Dataset items
%%

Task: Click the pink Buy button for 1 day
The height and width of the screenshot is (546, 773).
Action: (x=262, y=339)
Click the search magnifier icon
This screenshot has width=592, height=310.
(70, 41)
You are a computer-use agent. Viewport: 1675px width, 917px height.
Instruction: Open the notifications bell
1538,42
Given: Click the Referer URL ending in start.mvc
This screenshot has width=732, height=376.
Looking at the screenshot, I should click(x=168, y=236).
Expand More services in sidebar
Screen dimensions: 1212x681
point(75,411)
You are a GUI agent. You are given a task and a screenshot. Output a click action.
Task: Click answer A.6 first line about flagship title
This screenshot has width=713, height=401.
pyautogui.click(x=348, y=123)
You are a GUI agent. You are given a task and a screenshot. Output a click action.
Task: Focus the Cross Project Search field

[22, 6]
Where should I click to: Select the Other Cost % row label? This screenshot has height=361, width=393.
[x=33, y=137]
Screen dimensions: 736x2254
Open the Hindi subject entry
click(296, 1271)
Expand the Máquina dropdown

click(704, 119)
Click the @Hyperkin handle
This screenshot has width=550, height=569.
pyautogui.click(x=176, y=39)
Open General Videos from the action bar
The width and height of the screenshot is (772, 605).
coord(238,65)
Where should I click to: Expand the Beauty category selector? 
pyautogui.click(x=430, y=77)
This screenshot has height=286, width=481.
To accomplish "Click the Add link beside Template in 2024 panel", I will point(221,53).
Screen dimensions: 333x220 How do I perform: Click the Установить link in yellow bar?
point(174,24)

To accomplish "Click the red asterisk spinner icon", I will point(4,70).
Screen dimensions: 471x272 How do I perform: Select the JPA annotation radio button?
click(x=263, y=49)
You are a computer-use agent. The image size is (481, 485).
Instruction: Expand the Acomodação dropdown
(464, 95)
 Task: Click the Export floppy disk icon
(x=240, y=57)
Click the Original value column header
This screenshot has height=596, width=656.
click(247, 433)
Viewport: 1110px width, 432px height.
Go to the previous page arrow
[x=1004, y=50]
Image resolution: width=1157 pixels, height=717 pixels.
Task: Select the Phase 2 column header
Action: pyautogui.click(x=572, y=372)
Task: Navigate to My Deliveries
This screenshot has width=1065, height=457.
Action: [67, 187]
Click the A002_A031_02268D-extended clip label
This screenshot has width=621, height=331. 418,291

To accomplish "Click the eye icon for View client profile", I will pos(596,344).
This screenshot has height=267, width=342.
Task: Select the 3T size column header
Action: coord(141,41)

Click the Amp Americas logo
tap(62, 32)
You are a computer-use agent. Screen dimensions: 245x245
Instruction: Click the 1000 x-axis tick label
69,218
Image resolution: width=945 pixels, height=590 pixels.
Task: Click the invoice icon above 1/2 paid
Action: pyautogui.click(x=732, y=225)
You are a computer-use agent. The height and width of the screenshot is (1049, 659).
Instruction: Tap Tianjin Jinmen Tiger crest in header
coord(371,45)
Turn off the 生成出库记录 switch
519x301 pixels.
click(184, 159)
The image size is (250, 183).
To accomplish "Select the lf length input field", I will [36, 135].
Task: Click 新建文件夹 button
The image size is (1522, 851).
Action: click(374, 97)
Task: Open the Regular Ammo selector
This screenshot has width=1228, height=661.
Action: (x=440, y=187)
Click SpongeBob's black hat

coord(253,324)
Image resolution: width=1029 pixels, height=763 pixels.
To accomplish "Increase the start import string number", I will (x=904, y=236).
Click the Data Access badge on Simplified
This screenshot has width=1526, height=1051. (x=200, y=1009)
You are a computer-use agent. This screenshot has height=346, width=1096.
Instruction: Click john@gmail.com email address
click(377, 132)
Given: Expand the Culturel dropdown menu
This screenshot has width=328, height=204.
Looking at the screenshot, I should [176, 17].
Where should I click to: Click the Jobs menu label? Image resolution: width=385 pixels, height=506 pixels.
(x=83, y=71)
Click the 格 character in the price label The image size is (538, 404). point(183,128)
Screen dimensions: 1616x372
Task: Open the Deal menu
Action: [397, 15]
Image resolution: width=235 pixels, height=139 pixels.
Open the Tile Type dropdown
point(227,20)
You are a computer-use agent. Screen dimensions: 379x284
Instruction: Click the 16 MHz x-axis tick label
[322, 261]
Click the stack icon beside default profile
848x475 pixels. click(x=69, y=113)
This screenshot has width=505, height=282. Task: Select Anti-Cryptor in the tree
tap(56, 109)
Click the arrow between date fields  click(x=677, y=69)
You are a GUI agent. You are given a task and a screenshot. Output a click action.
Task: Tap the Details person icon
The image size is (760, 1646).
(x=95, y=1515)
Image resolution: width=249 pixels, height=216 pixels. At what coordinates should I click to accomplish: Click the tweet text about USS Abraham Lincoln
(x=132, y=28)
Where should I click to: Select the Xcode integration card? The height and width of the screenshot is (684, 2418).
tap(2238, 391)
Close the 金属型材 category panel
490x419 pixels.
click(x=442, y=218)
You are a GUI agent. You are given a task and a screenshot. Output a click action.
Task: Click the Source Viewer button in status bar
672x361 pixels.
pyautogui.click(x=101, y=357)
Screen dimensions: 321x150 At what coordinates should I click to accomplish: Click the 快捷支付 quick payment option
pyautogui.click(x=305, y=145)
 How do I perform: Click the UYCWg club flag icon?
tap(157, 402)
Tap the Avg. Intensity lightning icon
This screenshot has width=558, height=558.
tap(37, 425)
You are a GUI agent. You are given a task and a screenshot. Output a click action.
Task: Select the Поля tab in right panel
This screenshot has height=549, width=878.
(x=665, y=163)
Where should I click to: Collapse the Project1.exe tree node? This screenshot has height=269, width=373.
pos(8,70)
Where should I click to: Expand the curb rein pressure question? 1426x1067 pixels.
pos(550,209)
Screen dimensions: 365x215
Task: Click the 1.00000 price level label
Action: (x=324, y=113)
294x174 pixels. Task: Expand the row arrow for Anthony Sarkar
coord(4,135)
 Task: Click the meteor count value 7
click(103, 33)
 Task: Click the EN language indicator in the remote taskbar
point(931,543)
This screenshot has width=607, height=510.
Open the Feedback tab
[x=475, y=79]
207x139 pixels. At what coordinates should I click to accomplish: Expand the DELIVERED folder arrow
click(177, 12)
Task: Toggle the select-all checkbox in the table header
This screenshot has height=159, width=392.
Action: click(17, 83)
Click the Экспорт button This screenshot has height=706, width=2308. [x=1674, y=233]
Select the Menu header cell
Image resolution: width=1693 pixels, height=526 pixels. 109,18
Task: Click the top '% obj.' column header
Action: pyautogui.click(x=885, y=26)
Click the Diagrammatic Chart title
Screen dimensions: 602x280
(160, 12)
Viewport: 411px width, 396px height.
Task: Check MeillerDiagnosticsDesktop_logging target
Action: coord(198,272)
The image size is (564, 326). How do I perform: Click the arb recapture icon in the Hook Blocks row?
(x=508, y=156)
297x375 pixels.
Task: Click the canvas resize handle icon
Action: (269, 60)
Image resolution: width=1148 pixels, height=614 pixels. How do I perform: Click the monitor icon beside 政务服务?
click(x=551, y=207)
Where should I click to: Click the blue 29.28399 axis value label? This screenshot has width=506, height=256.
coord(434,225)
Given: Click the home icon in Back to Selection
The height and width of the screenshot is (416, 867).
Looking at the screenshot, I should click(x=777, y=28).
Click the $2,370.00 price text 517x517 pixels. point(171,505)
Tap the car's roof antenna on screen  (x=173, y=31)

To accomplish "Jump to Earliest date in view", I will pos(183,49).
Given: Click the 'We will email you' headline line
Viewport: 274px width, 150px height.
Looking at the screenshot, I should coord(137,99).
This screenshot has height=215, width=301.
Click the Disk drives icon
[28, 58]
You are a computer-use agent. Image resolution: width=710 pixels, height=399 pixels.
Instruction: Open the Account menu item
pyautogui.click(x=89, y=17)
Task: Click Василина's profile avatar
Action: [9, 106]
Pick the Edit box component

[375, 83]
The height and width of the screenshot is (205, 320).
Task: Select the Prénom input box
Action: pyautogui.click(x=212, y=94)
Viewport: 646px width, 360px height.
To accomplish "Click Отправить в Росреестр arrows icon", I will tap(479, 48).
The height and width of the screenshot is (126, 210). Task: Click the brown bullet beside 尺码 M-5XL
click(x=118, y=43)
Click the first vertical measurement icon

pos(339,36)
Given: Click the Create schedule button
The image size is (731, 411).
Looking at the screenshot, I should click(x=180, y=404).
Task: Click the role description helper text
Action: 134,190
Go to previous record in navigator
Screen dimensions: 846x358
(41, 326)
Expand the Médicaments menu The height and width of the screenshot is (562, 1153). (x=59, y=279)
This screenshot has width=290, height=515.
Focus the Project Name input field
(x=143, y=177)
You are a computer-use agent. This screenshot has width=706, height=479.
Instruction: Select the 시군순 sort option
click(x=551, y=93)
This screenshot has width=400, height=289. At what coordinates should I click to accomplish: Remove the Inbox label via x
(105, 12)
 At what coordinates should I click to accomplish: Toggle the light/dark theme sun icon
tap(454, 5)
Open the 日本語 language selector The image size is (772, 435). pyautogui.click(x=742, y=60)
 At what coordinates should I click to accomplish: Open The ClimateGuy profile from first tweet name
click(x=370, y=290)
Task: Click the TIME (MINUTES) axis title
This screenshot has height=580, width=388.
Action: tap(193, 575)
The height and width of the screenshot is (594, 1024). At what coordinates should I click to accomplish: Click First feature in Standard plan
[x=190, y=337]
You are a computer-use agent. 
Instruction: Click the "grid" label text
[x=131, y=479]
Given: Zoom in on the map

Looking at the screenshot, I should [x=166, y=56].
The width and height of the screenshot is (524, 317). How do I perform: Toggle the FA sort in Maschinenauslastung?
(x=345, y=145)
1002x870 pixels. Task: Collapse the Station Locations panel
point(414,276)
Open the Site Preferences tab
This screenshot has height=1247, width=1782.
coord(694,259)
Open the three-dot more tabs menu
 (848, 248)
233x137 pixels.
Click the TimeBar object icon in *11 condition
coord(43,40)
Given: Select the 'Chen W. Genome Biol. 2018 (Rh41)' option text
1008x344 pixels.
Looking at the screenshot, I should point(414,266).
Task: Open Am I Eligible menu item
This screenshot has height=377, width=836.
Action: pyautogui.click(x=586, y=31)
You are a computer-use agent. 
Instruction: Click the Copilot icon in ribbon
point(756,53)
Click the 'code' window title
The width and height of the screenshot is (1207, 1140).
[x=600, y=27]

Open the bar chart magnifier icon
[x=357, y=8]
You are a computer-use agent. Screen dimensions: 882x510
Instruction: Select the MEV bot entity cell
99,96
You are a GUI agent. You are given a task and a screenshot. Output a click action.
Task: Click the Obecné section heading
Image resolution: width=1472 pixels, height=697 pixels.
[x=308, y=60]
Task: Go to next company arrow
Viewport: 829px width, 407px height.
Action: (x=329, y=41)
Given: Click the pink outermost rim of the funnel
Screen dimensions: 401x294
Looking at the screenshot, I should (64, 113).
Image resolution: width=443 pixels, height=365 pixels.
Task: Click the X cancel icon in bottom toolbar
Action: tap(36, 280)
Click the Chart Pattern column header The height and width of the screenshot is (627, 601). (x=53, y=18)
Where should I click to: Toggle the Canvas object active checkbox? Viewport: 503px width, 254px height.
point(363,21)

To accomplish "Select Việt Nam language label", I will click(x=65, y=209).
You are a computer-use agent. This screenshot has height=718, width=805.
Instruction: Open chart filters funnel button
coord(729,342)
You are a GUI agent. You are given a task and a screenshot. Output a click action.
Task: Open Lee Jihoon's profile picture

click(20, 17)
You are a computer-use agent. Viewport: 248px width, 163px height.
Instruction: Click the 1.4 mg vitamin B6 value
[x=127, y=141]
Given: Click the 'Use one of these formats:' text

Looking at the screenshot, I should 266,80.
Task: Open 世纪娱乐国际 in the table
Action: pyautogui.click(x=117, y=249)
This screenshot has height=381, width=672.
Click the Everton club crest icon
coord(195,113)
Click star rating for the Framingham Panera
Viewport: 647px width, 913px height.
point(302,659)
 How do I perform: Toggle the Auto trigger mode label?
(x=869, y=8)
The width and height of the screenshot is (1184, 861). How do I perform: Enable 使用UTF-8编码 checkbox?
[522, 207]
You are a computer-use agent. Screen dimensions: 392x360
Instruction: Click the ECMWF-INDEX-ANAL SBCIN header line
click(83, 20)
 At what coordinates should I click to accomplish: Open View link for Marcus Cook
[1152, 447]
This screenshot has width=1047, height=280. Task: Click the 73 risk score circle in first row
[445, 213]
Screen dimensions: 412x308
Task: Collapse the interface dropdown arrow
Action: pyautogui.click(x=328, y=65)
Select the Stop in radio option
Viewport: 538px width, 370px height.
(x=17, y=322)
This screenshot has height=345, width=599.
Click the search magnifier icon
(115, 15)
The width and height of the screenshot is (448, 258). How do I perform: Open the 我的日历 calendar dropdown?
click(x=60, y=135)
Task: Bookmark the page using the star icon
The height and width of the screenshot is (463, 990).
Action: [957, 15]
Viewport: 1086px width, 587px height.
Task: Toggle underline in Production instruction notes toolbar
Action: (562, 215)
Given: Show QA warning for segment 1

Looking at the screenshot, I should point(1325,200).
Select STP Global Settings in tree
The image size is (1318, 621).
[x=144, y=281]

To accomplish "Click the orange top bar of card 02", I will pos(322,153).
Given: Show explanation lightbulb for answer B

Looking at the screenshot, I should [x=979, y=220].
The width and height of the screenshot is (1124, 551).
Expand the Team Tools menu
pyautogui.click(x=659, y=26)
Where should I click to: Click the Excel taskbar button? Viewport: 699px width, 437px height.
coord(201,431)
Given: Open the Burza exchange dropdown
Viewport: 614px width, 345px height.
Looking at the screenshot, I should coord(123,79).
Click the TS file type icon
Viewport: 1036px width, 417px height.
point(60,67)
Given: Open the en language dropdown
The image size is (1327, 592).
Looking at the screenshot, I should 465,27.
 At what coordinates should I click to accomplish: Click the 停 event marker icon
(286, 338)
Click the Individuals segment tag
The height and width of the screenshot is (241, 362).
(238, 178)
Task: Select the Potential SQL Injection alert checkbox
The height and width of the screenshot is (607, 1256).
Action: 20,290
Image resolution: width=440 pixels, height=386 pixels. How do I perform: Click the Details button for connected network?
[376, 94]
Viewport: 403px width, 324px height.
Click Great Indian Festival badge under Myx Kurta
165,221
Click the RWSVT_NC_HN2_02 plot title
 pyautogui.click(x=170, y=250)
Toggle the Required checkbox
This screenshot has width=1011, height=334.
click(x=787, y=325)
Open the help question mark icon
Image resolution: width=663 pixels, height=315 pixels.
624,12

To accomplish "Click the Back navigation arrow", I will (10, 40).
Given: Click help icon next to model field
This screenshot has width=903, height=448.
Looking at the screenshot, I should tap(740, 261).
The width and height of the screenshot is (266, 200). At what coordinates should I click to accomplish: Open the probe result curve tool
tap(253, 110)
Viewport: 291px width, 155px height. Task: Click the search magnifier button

%%

What to do: Starting with the line above that holds "Instruction: Click the 16" and stopping with the line that holds "Click the arrow", reproduce each line exactly, omitting all other lines.

Answer section:
Instruction: Click the 16 MHz x-axis tick label
[322, 261]
Click the stack icon beside default profile
848x475 pixels. click(x=69, y=113)
This screenshot has width=505, height=282. Task: Select Anti-Cryptor in the tree
tap(56, 109)
Click the arrow between date fields  click(x=677, y=69)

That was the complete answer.